Gary Schmitt Tries to Reinvent the Wheel

October 6, 2010 Topic: NATOEconomic DevelopmentSecurity Region: Europe Blog Brand: The Skeptics Tags: Communism

Gary Schmitt Tries to Reinvent the Wheel

As long as the United States guarantees their security, Europeans are going to keep their defense budgets low.

Gary Schmitt’s Wall Street Journal op-ed titled “The Demilitarization of Europe” strangely ignores the fact that what he poses as a puzzle was solved in the academic literature over 40 years ago. Schmitt worries about atrophying defense spending among America’s European and Asian allies, arguing that our allies’ defense expenditures indicate “what burden the country and its leaders are willing to accept in order to help keep the peace, deter aggression and, if necessary, engage in conflict.”

In their 1966 article “Economic Theory of Alliances,” Mancur Olson Jr. and Richard Zeckhauser solved this puzzle. Olson and Zeckhauser explained the disproportionate contributions of NATO members with a model that showed that in the provision of collective goods (like security) in organizations (like the NATO alliance), the larger nations will tend to bear a “disproportionately large share of the common burden.” Due in part to these dynamics, Kenneth Waltz concluded by 1979 that “in fact if not in form, NATO consists of guarantees given by the United States to its European allies and to Canada.” As Waltz pointed out, France’s withdrawal in 1966 from NATO’s integrated military command failed to “noticeably change the bipolar balance” between NATO and the Soviet-sponsored WTO.

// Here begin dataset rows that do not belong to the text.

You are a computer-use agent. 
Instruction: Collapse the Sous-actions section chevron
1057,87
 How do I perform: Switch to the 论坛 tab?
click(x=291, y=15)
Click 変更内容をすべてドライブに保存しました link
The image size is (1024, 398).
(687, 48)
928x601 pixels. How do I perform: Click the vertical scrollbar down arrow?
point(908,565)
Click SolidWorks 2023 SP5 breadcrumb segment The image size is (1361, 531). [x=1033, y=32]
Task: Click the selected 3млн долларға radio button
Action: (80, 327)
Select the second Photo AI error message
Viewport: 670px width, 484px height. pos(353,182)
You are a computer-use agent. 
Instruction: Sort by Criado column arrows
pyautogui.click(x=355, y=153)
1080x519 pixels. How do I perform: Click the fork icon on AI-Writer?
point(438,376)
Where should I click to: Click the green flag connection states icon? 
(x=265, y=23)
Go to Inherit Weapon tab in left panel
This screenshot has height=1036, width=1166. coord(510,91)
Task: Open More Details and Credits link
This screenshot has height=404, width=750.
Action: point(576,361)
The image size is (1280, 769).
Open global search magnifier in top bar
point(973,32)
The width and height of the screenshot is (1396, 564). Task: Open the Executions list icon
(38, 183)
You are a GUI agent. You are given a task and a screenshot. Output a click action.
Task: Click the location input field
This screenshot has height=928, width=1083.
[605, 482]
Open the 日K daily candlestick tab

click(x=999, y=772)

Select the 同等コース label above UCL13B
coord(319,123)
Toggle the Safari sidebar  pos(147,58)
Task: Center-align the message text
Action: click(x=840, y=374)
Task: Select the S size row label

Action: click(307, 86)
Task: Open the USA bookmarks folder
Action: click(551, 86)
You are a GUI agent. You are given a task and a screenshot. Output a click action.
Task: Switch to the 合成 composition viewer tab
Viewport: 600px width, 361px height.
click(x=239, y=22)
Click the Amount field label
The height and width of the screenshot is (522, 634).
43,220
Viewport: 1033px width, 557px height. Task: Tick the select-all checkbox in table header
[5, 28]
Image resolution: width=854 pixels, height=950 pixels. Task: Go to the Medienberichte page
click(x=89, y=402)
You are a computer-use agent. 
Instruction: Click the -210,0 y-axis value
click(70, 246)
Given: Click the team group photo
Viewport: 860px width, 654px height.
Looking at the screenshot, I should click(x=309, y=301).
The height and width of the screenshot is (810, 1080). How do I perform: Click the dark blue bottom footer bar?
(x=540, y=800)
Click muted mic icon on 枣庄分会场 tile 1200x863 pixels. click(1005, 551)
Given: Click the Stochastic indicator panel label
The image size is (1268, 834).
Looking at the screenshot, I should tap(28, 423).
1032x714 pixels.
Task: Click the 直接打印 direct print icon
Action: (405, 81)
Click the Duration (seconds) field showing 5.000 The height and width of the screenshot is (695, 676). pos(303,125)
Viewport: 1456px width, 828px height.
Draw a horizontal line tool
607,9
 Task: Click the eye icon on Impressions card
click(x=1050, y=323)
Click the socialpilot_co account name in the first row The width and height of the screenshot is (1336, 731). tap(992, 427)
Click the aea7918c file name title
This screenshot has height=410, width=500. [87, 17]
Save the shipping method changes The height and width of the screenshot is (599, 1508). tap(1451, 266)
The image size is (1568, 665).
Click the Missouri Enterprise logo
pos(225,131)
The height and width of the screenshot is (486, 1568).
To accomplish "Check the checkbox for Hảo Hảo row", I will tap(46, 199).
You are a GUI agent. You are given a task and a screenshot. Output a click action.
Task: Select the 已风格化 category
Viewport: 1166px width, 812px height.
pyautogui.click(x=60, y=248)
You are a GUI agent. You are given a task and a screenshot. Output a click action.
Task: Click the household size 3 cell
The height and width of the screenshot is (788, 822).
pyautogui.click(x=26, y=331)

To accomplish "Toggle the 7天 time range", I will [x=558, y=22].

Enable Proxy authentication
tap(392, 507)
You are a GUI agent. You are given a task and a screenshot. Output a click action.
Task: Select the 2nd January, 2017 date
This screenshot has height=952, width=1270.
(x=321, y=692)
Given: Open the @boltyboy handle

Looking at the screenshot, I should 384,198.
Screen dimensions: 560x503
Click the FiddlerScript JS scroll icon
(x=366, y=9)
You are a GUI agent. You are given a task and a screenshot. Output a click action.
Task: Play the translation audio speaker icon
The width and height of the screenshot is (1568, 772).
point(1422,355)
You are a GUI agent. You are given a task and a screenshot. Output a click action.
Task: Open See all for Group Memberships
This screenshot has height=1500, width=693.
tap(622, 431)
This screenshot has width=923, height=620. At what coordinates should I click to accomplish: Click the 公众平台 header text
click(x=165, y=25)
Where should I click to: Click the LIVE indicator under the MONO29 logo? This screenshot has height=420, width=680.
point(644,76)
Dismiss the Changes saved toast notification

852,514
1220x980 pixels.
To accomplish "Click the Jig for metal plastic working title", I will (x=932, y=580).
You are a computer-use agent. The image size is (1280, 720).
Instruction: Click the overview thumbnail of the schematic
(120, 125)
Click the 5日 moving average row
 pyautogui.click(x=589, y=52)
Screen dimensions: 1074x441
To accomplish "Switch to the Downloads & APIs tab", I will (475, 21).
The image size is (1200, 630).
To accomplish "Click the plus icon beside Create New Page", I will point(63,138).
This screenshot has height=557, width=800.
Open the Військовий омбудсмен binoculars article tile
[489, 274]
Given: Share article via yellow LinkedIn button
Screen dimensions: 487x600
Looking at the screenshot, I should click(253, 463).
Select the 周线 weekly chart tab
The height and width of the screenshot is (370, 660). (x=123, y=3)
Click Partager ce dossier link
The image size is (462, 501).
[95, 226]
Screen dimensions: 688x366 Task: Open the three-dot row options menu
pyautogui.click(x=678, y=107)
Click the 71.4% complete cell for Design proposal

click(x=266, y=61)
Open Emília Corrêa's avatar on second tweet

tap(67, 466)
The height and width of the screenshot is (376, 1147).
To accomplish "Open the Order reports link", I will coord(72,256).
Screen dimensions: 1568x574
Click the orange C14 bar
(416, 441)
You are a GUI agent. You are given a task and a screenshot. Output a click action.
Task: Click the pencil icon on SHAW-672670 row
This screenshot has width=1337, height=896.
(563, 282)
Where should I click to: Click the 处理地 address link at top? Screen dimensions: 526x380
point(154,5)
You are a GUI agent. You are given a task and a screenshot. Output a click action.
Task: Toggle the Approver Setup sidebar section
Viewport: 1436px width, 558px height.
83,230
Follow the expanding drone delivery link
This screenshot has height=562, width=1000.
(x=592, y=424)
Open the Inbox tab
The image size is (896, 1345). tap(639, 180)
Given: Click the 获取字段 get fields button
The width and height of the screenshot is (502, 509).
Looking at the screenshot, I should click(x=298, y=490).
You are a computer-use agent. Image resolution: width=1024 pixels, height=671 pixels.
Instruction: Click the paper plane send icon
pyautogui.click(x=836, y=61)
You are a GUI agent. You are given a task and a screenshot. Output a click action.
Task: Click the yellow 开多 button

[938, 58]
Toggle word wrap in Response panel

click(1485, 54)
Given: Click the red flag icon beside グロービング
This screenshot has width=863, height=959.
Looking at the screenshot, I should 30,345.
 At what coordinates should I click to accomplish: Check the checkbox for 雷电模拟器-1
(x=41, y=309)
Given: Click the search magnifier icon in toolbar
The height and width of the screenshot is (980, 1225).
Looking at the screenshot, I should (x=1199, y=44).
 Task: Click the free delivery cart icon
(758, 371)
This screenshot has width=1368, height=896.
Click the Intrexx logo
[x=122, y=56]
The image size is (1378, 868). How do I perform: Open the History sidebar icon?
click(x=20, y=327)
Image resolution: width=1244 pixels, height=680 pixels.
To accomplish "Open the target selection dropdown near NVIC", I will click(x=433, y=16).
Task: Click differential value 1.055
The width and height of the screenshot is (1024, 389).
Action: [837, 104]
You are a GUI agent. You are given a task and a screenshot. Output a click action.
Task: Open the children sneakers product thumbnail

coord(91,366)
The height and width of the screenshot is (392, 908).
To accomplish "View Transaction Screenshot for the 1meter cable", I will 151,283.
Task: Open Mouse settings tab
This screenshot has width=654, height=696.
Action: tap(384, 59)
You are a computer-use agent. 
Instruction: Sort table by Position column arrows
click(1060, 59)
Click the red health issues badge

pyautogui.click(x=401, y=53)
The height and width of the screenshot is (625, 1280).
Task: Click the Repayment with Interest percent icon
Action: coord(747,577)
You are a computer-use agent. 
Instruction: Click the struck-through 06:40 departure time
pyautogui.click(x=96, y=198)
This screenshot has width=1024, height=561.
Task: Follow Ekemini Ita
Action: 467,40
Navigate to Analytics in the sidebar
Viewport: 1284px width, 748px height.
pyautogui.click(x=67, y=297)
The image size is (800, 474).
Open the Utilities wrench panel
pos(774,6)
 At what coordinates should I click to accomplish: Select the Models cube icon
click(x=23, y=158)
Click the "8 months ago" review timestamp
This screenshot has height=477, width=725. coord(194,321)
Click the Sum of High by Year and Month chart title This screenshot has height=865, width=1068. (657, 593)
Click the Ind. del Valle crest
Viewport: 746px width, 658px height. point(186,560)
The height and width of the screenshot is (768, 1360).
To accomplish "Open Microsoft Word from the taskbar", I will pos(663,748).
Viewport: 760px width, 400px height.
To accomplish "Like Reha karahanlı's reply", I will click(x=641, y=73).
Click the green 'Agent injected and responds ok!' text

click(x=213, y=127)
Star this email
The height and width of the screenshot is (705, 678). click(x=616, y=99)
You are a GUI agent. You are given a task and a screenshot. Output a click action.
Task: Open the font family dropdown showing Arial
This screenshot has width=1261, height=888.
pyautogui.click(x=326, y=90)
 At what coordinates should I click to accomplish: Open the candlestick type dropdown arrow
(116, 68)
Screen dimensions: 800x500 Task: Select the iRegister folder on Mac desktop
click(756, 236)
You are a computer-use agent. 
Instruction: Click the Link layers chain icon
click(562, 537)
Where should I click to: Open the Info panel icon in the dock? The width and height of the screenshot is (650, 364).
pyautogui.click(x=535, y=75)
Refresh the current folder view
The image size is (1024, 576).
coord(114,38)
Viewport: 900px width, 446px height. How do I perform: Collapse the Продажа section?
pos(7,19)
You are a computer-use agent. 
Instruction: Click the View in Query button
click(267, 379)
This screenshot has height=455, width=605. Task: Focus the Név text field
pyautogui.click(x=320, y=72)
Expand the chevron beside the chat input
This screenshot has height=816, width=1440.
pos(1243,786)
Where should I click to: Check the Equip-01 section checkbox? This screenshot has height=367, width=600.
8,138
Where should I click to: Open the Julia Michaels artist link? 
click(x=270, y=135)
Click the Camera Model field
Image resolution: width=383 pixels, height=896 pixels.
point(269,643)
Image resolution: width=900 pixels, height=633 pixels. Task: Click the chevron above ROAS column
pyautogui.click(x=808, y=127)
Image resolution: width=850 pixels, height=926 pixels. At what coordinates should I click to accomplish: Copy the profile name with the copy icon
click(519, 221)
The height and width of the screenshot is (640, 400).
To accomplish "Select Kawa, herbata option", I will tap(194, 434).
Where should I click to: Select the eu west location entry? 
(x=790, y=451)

The implication of the Olson-Zeckhauser model, which has held up remarkably well over time, is that the only way to force Europe to spend more would be to make clear that the United States views European security as a private, not a collective, good, and that consequently its provision was rightly Europe’s responsibility. Given U.S. policymakers’ extreme reticence to adopt this conclusion, likely because a more independent Europe would be more independent, we should expect European defense spending to stay low and U.S. defense intellectuals to keep complaining about European free-riding, all to no avail. (I have previously written about this subject here and here.)

As an aside, the extent to which Beltway defense intellectuals continue to ignore academic study of the topics about which they write continues to disappoint.